Problem requirements ▸ When you reach the line that contains "Instruction: Click the question", set down that line and every one after it through the end of the records, exactly as written and with no pictures.

[Saved data entries]
'''
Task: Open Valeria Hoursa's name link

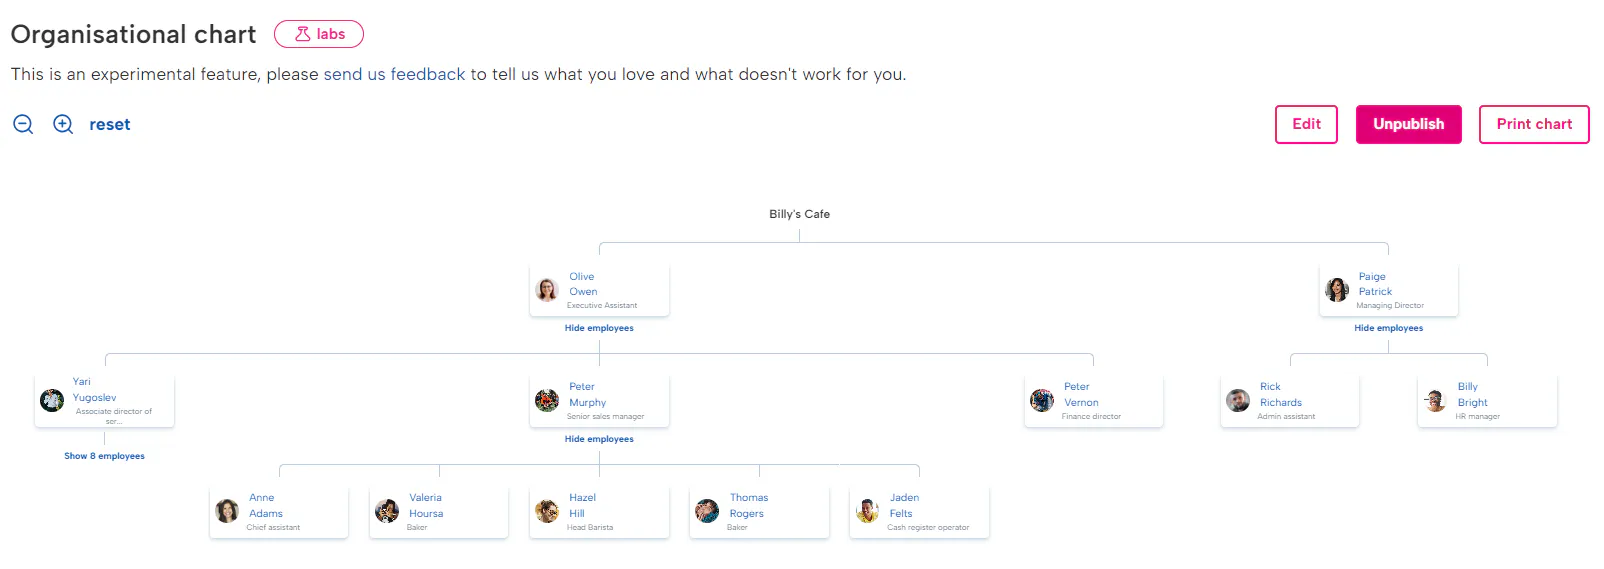Action: [426, 505]
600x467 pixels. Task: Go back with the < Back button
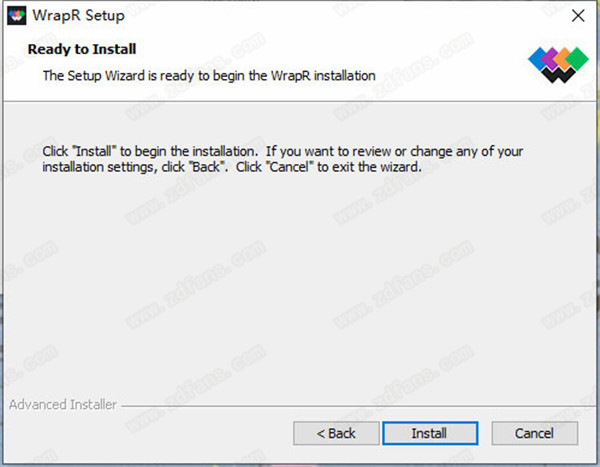336,433
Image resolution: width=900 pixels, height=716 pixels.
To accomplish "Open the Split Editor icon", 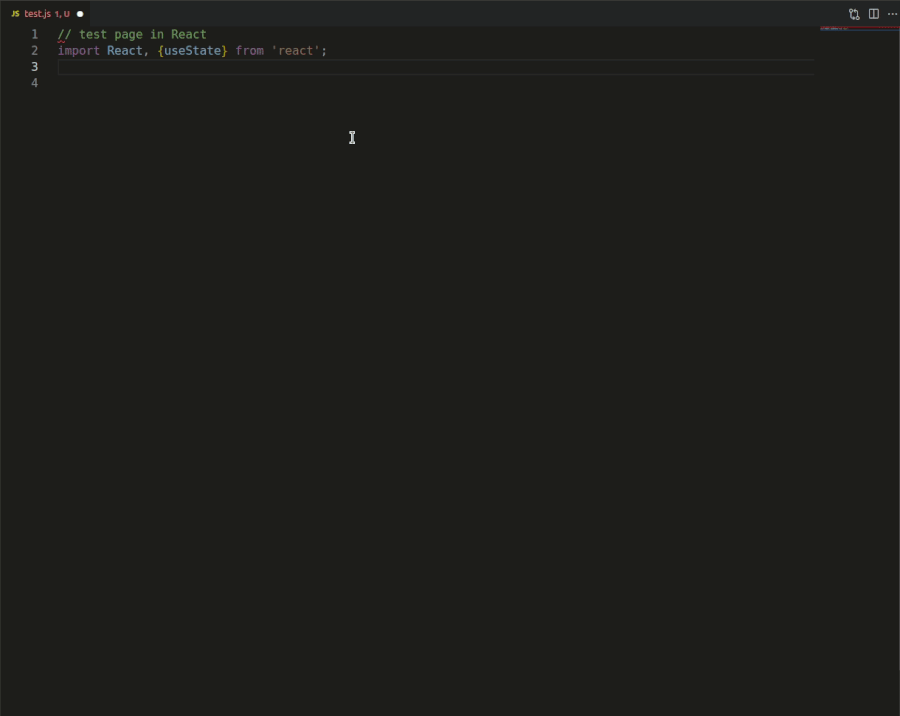I will point(873,13).
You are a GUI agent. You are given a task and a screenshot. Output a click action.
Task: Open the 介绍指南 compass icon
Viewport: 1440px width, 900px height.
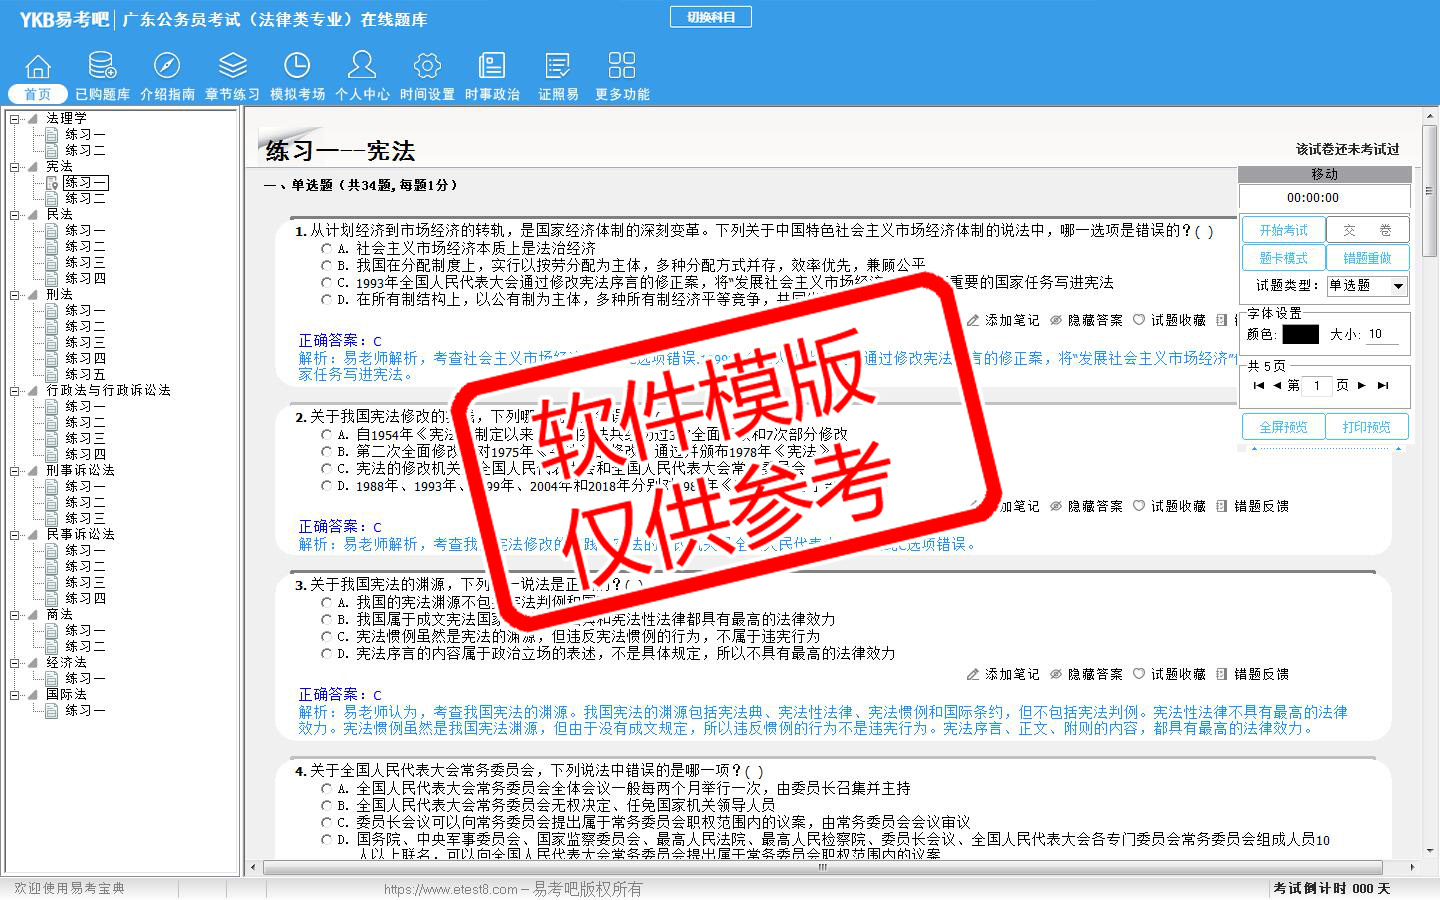point(167,66)
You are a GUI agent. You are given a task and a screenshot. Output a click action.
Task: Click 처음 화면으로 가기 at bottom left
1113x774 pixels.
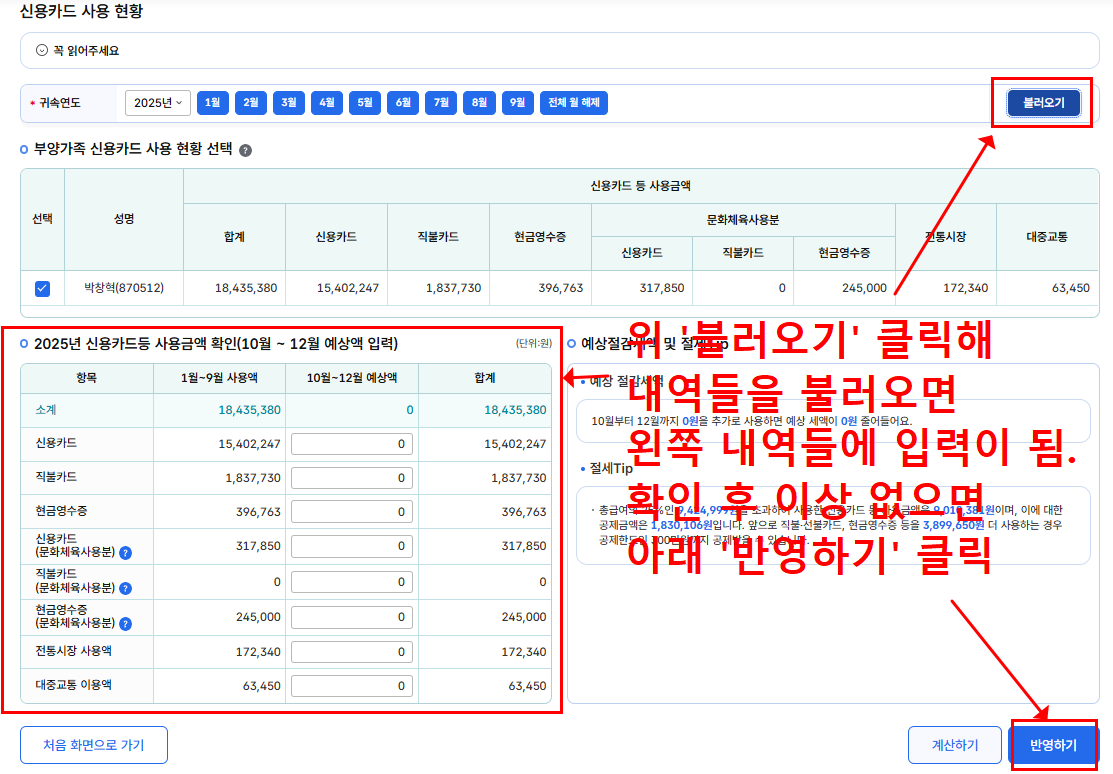[93, 744]
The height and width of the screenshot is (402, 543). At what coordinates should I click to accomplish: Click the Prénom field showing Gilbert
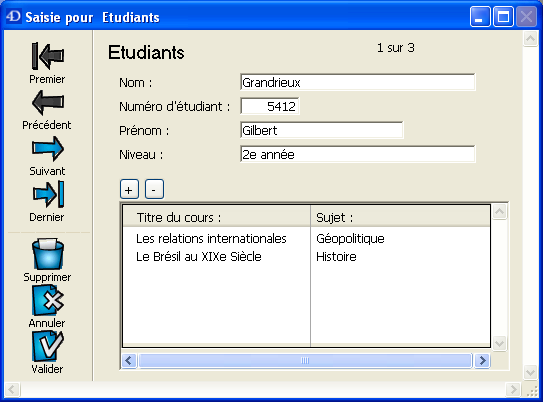click(321, 130)
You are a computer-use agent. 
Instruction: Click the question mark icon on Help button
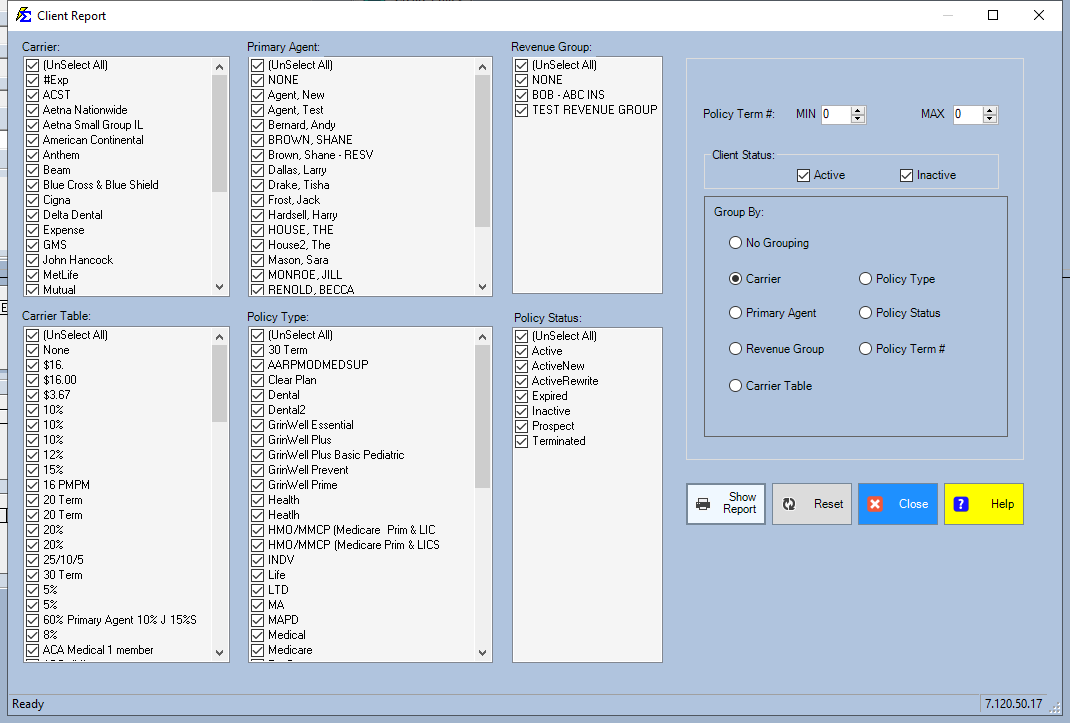pyautogui.click(x=961, y=503)
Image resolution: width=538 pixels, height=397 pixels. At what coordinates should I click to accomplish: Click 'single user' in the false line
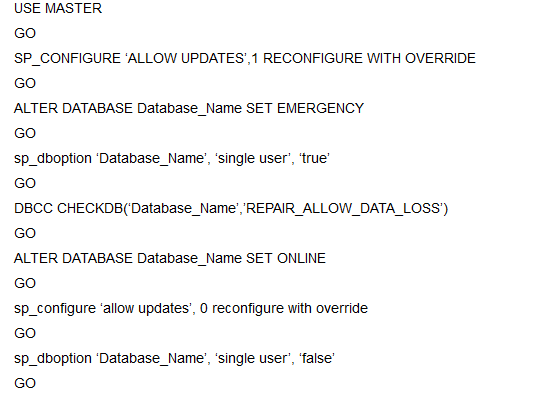tap(252, 359)
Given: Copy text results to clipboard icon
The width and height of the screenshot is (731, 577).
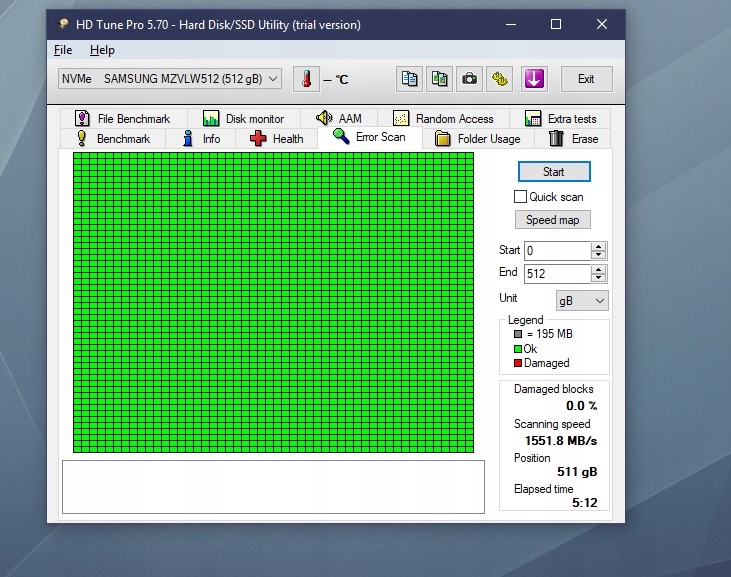Looking at the screenshot, I should coord(408,79).
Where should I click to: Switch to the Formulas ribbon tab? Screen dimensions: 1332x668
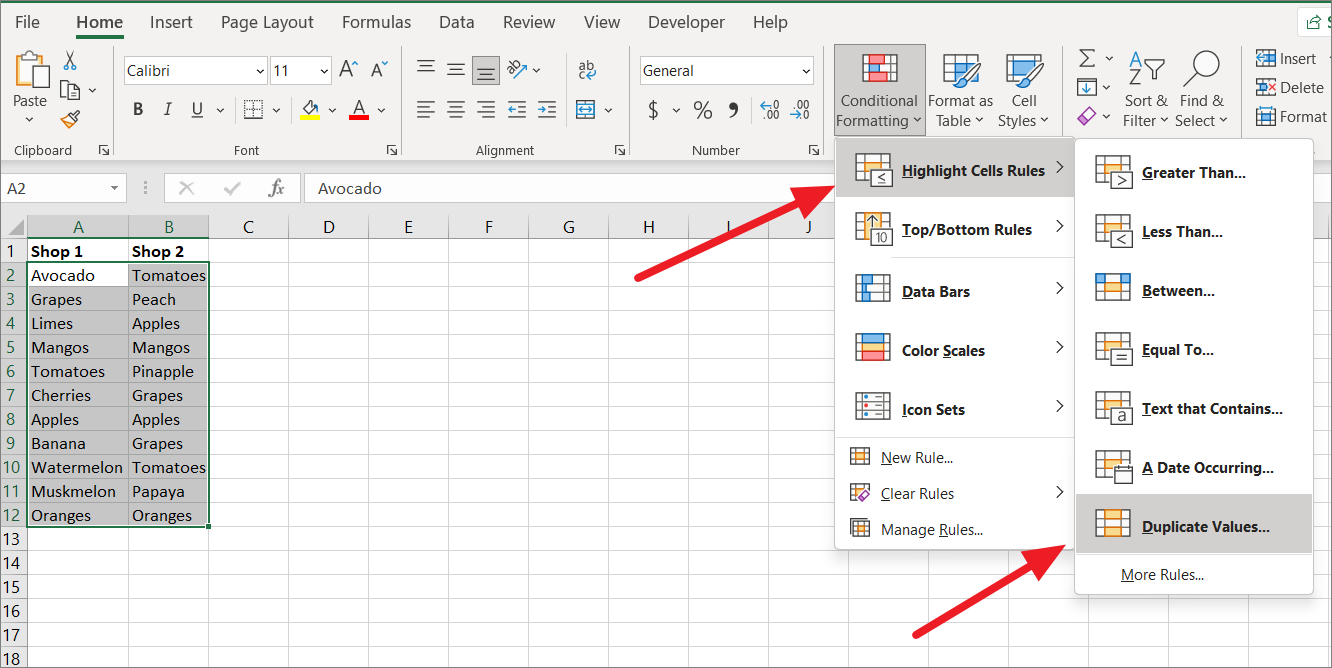click(376, 21)
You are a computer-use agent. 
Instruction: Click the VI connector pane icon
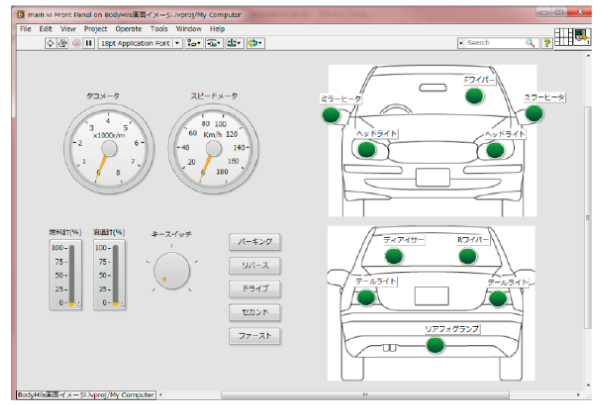pyautogui.click(x=564, y=37)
'''
Written response ▸
Instruction: Click the question mark icon on Help button
pyautogui.click(x=961, y=503)
Image resolution: width=538 pixels, height=397 pixels. At what coordinates should I click to accomplish: Click 'single user' in the false line
tap(252, 359)
Given: Copy text results to clipboard icon
The width and height of the screenshot is (731, 577).
Looking at the screenshot, I should coord(408,79).
Where should I click to: Switch to the Formulas ribbon tab? Screen dimensions: 1332x668
click(376, 21)
You are a computer-use agent. 
Instruction: Click the VI connector pane icon
pyautogui.click(x=564, y=37)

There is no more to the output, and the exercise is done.